### Problem to solve
Write out the data from its first line through the line containing "Action: (38, 31)", substituting "symbol" for "icon" and leaving everything else unchanged.

### Material provided
──────

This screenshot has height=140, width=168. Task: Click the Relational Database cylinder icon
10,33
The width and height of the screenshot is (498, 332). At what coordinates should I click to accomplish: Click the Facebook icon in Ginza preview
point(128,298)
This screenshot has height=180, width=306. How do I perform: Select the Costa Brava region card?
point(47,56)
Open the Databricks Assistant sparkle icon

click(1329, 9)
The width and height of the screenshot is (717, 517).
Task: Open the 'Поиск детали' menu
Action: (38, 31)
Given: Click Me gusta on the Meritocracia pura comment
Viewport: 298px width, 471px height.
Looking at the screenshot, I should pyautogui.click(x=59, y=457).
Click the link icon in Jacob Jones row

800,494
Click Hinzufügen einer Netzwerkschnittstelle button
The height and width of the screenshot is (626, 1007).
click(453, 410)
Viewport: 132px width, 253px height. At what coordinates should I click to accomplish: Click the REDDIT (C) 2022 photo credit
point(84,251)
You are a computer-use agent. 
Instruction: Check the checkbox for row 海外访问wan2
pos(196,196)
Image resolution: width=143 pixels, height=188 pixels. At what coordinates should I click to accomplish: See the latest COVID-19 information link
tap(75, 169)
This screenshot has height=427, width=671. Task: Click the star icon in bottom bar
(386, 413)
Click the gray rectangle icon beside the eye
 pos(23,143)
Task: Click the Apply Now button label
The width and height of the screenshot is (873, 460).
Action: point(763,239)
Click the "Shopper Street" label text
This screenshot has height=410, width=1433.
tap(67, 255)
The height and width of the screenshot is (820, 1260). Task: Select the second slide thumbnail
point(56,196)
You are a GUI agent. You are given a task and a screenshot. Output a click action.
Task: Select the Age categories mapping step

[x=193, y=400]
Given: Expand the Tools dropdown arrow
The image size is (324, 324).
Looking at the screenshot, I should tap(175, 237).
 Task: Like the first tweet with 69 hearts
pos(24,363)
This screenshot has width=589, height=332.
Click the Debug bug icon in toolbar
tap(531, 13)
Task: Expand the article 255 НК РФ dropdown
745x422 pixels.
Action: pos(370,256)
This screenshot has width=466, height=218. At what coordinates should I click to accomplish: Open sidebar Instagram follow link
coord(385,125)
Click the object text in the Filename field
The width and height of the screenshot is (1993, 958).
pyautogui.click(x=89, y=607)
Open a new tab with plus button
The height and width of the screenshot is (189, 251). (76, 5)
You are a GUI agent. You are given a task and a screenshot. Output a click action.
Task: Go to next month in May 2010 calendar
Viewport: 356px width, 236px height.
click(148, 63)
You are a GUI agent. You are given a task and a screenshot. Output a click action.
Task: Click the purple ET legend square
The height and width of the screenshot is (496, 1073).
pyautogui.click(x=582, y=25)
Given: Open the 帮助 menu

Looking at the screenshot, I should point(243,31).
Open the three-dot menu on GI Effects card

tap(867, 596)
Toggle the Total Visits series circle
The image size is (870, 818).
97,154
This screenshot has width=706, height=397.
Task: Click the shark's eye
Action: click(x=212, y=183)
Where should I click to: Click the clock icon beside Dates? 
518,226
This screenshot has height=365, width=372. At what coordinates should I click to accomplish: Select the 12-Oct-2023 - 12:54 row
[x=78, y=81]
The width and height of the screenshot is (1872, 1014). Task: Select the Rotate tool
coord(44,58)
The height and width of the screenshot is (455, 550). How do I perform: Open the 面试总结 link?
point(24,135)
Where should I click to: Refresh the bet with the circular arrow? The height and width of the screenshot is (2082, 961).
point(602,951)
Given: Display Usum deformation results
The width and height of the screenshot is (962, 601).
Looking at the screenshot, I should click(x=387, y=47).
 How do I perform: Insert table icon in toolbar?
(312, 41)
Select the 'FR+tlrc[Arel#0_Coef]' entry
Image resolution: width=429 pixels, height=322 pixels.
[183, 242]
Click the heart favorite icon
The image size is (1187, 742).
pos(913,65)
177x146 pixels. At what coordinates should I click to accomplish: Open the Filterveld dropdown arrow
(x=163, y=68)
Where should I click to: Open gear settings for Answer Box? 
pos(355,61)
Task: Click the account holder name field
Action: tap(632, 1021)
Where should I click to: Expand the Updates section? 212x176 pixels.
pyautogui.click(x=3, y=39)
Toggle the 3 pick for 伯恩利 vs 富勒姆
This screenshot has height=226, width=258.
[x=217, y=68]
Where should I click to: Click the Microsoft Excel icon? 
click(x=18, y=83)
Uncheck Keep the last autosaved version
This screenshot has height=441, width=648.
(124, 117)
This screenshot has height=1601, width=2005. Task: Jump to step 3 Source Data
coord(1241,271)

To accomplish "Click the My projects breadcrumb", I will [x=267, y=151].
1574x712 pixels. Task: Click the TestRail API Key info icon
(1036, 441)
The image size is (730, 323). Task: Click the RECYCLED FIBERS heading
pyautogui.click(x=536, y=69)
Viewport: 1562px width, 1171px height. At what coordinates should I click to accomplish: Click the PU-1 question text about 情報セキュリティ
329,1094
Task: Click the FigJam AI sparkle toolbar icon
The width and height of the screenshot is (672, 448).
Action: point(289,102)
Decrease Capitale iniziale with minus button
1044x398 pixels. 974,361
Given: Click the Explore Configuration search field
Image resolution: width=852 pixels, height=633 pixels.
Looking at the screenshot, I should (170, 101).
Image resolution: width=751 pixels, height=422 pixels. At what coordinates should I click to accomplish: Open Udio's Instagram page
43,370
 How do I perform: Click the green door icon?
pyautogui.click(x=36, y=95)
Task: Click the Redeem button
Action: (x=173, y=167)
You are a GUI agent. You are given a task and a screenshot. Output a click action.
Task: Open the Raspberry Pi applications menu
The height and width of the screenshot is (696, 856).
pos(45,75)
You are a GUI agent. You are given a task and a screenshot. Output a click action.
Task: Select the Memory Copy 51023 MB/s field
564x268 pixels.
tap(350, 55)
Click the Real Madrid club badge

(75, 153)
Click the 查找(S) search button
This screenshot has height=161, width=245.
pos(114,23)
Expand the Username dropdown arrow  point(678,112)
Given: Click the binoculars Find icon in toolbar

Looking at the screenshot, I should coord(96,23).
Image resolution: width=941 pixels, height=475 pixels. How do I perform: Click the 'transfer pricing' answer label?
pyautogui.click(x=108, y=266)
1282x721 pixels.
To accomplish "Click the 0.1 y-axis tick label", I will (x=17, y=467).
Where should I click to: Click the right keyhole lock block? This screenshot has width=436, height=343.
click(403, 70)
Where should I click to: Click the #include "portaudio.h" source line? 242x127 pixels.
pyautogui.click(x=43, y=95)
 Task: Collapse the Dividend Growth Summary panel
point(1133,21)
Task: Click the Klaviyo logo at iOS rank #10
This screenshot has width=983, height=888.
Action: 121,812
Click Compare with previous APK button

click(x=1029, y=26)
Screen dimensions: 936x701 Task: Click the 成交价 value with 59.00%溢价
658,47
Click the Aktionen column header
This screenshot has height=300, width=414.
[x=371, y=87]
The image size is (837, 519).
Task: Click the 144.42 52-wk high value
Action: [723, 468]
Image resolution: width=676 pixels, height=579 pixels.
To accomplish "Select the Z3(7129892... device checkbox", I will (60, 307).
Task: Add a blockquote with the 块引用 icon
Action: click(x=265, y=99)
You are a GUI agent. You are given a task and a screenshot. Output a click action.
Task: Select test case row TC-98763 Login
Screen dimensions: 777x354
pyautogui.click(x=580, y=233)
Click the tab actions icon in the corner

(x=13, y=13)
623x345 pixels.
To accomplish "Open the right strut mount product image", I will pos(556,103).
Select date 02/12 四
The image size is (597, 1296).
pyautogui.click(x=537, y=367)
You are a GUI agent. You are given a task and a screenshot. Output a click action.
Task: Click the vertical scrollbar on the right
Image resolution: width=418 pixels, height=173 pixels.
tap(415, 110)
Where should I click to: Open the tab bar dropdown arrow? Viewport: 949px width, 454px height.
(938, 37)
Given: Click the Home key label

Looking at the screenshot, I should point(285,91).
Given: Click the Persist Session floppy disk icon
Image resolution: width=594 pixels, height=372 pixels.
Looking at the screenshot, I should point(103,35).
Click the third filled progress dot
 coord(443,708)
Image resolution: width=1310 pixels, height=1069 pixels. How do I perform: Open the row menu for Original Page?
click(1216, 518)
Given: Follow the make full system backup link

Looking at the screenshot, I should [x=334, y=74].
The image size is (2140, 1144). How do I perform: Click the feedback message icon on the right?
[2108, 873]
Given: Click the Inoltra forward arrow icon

──────

### Expected output
This screenshot has height=140, width=168. Task: Click the Relational Database cylinder symbol
10,33
The width and height of the screenshot is (498, 332). At what coordinates should I click to accomplish: Click the Facebook symbol in Ginza preview
point(128,298)
This screenshot has height=180, width=306. How do I perform: Select the Costa Brava region card?
point(47,56)
Open the Databricks Assistant sparkle symbol

click(1329, 9)
The width and height of the screenshot is (717, 517).
Task: Open the 'Поиск детали' menu
Action: (38, 31)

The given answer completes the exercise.